Detection of magnetic gap in the topological surface states of MnBi2Te4

TL;DR

This study confirms the existence of a magnetic gap in MnBi2Te4's topological surface states using tunneling spectroscopy, linking it to surface ferromagnetism and temperature-dependent magnetic properties.

Contribution

It provides experimental evidence of the magnetic gap in MnBi2Te4's surface states and correlates it with ferromagnetism and temperature effects, advancing understanding of magnetic topological insulators.

Findings

Surface gap size is approximately 50 meV.

The gap vanishes with increasing temperature.

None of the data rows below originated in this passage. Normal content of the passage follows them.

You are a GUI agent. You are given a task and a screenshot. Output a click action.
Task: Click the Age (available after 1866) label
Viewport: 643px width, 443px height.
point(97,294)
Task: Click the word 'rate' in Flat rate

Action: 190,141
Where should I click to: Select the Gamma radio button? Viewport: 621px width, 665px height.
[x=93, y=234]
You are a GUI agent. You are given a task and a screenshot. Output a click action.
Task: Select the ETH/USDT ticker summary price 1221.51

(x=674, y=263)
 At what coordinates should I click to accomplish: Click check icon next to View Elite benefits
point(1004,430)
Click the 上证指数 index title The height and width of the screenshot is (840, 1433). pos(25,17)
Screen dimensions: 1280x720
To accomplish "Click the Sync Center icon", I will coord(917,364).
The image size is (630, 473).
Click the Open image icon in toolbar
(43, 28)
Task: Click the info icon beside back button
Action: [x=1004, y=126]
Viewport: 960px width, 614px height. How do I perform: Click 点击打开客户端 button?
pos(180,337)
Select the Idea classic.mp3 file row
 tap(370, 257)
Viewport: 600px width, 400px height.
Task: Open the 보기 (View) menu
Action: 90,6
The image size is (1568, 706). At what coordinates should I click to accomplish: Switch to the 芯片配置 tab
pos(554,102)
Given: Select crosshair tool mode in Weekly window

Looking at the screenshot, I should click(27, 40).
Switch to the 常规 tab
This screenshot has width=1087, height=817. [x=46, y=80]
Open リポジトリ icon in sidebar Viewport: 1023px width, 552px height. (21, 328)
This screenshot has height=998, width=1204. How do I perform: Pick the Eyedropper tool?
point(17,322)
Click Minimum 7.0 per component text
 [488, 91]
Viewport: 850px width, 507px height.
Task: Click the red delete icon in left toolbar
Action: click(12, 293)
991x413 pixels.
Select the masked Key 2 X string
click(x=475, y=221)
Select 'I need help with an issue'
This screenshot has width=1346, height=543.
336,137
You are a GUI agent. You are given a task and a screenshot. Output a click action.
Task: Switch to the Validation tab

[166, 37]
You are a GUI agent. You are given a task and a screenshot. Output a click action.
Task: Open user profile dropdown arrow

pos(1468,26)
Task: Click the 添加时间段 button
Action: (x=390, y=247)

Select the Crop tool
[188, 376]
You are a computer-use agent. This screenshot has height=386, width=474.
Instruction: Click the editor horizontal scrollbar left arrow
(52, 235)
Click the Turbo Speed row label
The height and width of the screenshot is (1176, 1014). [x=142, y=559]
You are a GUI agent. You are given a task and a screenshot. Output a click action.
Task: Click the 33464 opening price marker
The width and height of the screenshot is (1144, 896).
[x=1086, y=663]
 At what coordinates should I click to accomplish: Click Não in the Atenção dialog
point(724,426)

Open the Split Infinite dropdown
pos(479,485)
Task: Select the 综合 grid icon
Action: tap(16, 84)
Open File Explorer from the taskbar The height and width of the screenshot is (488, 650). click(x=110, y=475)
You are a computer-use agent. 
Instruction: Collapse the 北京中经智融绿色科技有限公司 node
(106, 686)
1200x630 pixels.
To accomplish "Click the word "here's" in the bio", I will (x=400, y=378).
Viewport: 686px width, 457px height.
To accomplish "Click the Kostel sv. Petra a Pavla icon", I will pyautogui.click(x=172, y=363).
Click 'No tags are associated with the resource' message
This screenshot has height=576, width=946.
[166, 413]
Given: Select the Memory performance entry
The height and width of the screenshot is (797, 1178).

Magnetoresistance hysteresis confirms surface ferromagnetism.

Abstract

Recently, intrinsic antiferromagnetic topological insulator MnBi2Te4 has drawn intense research interest and leads to plenty of significant progress in physics and materials science by hosting quantum anomalous Hall effect, axion insulator state, and other quantum phases. An essential ingredient to realize these quantum states is the magnetic gap in the topological surface states induced by the out-of-plane ferromagnetism on the surface of MnBi2Te4. However, the experimental observations of the surface gap remain controversial. Here, we report the observation of the surface gap via the point contact tunneling spectroscopy. In agreement with theoretical calculations, the gap size is around 50 meV, which vanishes as the sample becomes paramagnetic with increasing temperature. The magnetoresistance hysteresis is detected through the point contact junction on the sample surface with an out-of-plane magnetic field, substantiating the surface ferromagnetism. Furthermore, the non-zero transport spin polarization coming from the ferromagnetism is determined by the point contact Andreev reflection spectroscopy. Combining these results, the magnetism-induced gap in topological surface states of MnBi2Te4 is revealed.